──────── Input data

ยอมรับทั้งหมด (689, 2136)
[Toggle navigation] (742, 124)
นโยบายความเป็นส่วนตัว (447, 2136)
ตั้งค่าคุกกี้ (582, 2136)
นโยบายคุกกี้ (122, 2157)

────────────────

- Directions
Beginning with the line that contains "[Toggle navigation] (742, 124)", return every line through the end of the data above, exactly as written.

- Result
[Toggle navigation] (742, 124)
นโยบายความเป็นส่วนตัว (447, 2136)
ตั้งค่าคุกกี้ (582, 2136)
นโยบายคุกกี้ (122, 2157)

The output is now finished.